2012 Fattoria La Lecciaia (Pacini) Brunello di Montalcino  (NR)  Moderate>avg freshness, clean, avg flavor and aroma development at this point. Easy to drink, but likely better with a few hours of air in decanter, too. Red-fruited, gently framing tannins. Supple, avg finish. Drink now thru 2023NR

In the next installment, I will have notes/discuss some of the new release Rosso di Montalcino wines, plus some single-vineyard efforts, as well; a good number of exciting wines, actually.

(header photo: inside the cellars of Il Palazzone – great winegrowing here!)

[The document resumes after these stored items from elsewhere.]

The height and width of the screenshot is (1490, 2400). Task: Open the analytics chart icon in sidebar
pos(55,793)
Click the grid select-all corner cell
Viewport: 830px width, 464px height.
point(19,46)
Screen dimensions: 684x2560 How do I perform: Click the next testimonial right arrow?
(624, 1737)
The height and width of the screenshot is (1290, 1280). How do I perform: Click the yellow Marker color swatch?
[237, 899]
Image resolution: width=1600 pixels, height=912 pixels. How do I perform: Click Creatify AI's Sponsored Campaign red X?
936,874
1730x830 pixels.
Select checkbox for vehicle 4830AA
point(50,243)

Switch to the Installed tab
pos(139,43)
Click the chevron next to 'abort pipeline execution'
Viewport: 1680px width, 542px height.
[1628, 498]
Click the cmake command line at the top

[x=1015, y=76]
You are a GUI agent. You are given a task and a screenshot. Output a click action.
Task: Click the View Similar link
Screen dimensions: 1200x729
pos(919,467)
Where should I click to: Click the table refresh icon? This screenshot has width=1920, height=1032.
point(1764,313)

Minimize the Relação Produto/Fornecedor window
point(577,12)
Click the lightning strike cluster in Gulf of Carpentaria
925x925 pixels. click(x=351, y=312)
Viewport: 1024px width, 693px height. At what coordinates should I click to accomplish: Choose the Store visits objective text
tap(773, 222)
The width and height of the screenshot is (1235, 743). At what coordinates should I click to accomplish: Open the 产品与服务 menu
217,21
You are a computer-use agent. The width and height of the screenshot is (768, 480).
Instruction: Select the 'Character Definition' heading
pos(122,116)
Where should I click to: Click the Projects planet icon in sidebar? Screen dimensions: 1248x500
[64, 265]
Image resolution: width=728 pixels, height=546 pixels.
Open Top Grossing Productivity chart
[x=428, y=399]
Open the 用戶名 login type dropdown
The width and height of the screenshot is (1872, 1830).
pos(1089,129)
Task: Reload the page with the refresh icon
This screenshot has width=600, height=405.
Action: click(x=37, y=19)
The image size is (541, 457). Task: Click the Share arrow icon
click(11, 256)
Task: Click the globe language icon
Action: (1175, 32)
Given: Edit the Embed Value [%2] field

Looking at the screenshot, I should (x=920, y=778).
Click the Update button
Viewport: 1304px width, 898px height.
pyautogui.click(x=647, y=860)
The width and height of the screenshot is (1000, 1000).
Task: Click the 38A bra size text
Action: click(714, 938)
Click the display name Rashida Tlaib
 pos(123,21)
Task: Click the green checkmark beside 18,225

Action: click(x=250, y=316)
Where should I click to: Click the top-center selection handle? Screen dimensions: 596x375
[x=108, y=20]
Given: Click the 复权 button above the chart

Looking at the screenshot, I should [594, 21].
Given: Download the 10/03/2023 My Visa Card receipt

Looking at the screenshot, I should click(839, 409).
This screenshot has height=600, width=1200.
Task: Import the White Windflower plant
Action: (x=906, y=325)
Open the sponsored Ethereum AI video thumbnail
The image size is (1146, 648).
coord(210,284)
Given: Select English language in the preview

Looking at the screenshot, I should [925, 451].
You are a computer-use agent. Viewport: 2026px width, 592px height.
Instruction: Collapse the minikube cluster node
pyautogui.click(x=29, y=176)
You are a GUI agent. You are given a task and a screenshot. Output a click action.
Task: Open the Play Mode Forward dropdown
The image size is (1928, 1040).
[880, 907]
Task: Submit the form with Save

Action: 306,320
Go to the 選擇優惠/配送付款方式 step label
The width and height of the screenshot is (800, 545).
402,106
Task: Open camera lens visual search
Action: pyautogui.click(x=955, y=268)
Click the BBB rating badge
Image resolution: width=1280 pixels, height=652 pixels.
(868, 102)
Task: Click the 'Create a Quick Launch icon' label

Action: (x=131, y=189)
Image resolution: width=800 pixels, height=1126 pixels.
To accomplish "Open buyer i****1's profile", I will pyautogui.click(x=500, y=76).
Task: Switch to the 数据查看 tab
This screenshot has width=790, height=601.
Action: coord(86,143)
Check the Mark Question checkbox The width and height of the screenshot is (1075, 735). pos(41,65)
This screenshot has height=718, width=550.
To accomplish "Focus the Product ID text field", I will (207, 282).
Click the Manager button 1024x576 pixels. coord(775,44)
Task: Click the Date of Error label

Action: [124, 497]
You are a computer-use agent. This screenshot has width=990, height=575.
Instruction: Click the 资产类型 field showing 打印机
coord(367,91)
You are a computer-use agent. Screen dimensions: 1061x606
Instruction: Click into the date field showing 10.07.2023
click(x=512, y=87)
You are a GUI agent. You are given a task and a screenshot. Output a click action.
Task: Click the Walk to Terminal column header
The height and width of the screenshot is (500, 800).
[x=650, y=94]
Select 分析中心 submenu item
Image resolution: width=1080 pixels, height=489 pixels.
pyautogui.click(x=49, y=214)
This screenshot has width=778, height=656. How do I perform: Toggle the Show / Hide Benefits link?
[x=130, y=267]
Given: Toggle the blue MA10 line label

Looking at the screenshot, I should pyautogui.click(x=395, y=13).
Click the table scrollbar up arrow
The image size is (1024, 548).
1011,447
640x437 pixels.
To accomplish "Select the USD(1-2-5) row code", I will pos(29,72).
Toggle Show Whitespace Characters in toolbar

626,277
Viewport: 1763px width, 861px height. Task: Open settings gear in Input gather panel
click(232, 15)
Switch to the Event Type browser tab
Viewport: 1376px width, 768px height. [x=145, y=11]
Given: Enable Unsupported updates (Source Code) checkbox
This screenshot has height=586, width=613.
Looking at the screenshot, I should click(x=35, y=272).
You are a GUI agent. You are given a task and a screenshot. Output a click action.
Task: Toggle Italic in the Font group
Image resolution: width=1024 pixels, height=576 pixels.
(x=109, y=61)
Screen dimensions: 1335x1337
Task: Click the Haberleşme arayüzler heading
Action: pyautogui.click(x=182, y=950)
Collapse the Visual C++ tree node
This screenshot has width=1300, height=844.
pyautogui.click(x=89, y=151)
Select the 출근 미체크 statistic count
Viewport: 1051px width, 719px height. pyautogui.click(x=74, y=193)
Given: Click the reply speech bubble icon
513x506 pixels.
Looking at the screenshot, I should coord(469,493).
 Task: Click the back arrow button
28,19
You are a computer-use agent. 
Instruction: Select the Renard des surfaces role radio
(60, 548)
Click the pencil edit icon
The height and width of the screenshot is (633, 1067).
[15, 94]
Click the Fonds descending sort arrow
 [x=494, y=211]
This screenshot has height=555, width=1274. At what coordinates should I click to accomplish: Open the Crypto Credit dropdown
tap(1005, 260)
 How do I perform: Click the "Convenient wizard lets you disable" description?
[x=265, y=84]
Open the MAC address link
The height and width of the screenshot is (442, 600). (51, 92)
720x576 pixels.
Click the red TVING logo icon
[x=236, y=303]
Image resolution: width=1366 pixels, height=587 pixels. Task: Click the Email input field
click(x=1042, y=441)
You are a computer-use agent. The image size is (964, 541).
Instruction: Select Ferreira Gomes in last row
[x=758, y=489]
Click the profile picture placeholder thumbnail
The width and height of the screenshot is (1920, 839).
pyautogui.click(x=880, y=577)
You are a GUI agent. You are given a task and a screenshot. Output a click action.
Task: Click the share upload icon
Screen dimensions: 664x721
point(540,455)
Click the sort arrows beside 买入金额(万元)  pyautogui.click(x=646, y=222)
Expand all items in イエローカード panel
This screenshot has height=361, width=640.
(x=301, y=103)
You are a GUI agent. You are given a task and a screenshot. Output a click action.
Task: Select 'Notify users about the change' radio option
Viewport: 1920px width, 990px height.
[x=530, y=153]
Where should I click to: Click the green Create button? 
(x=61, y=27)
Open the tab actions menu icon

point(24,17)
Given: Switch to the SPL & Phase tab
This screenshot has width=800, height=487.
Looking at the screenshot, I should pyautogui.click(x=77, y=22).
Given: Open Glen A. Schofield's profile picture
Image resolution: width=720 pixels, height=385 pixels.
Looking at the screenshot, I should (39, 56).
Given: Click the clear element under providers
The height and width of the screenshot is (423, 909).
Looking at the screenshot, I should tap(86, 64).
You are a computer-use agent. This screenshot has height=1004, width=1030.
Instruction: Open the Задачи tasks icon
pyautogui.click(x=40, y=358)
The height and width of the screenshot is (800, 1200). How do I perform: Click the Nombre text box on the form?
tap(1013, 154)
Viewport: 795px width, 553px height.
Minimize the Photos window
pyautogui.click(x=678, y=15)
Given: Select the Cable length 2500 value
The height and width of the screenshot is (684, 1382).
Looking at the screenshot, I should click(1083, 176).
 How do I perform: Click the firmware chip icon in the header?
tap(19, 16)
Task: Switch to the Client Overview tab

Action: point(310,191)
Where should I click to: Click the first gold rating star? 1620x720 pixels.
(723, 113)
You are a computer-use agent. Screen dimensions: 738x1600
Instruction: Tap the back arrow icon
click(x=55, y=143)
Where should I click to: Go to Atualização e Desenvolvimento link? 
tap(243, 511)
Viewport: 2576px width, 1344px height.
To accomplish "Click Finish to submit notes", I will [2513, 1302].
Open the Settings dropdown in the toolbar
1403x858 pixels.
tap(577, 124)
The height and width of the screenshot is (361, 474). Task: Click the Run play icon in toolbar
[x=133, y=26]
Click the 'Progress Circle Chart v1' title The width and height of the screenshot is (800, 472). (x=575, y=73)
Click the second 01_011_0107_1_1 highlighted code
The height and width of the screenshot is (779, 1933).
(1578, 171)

3 thoughts on “The new releases of Brunello di Montalcino, 2012, Part 1

  1. Hello. I’m a big Brunello fan and I like what you’re doing here. Thank you for the valuable info. I have gone to a few tastings for the 2012’s this year and agree with most of your assessments above, at least on the wines I have also tasted. I was surprised to see the Consorzio giving 5 stars to the vintage as I don’t see it on par with 2004, 2006, or 2010 (all better, generally, IMO), but hey, what’s in a vintage rating. You seem to see 2012 as a difficult vintage. Do you also disagree with such a large rating?
    I have been enjoying some really tasty 2015 Rosso’s recently. Do you have any opinions on these beauties and the vintage in general potentially for Brunello? I think I will skip buying on 2014 in the region as it really was a tough vintage. Hoping to keep powder dry for 2015. Thanks for you thoughts.


    1. Thank you for your note. I am in Montalcino now for the Benvenuto Brunello tasting that begins in just a few days. The 2014s will be released, along with the 2017 vintage of the rosso di Montalcino wines. Yes, both vintages were challenging, but do not write them off,;about 10-20% of the producers will deliver and outstanding product; the majority of the wines may be mediocre, I don’t know, but will find out soon. I mention all this because I just left 3 days in Florence, having tasted the newly release 2017 Chianti Classico wines (tough vintage), and there were many that hit home runs, though most were just ok; pretty average vintage distribution, actually. There were over 400 wines to taste, I got to about half of them during 16 hours of seated tasting, and this includes the Riserva, Gran Selezione, etc., wines. Specifically, I can recommend the 2017 Casa Emma Chianti Classico, the 2017 San Giusto a Rentennano Chianti Classico, and some others. Buy the producer, first, the vintage, second. Hope this helps, saluti


  2. I really appreciate your hard work and notes, and enjoy reading your perspectives. I wholeheartedly agree with you about wine scores and rating of vintages. One thing you should consider however, is the practice of recommending wines for drinking dates e.g. drink 2020-2034. In your notes above, you mention a wine to be consumed up to 2024 and in the next note, you mention another wine to consumed up to 2023. How do you know this or derive this in your head with only one year variance? In my opinion, this is a waste of your valuable time, and misleading readers with potentially useless or incorrect information. I suppose people started doing this because Robert Parker did it in his notes.

    Each bottle of wine is a chemistry experiment, and each bottle from a production run can be prone to variability, for example wines bottled from different vats, etc. Even if storage is uniformly perfect, there are surprising variations. To be able to predict when a bottle has a drinking window, and where it ends is like being able to predict how tree branches grow, or where the stock market precisely be in 30 years. You’ll need a crystal ball. Keep up the great work – I learn so much from your website.